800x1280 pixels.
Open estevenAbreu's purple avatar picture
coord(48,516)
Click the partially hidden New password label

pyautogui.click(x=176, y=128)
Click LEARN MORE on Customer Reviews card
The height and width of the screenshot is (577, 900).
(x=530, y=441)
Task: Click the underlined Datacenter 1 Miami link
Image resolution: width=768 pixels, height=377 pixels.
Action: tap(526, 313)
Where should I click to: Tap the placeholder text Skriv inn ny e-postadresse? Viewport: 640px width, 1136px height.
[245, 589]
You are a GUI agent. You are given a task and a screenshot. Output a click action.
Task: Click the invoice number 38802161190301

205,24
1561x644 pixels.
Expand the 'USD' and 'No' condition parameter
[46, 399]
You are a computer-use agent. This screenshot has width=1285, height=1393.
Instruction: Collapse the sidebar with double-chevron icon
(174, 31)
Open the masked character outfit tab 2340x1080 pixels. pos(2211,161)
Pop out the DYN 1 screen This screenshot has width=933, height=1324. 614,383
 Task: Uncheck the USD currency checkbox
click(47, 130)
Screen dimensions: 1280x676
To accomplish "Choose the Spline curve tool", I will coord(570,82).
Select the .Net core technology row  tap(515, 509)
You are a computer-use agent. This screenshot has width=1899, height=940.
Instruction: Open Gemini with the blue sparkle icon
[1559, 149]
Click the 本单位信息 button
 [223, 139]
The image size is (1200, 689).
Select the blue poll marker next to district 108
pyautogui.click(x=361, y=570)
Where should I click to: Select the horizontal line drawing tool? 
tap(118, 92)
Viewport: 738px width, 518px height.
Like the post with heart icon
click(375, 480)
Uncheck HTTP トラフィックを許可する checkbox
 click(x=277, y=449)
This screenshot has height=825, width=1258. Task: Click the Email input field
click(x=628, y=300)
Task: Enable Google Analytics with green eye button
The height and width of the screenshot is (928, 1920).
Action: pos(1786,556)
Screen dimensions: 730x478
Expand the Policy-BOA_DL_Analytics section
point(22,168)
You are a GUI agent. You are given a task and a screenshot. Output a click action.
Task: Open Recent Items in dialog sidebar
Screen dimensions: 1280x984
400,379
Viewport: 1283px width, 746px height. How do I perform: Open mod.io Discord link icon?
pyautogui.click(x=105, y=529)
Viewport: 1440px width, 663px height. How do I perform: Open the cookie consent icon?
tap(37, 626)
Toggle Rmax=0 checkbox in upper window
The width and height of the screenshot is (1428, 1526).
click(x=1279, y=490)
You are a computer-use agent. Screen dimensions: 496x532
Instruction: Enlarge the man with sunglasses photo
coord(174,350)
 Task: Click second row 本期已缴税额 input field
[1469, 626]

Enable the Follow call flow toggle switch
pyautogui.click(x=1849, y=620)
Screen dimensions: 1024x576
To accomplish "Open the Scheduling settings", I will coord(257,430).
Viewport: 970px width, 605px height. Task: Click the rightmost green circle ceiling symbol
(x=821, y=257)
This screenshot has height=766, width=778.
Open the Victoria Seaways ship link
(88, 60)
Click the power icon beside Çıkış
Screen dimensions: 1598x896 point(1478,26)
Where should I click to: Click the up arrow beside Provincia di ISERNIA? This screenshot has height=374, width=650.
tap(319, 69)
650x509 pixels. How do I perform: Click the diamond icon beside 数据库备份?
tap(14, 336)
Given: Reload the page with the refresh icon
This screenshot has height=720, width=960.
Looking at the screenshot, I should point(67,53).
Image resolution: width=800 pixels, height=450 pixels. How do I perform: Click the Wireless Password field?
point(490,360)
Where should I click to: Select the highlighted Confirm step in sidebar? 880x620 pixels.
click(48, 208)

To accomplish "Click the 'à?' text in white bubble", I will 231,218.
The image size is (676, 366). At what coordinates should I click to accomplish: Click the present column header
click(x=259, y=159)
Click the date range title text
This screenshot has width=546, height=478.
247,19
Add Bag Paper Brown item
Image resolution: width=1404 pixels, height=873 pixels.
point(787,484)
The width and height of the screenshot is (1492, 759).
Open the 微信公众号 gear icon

* _EXERCISE PROMPT_: Match on "computer" and report each line of the data above that has it.

* _RESPONSE TO THE TASK_:
You are a computer-use agent. This screenshot has width=1285, height=1393.
You are a computer-use agent. This screenshot has width=1899, height=940.
You are a computer-use agent. Screen dimensions: 496x532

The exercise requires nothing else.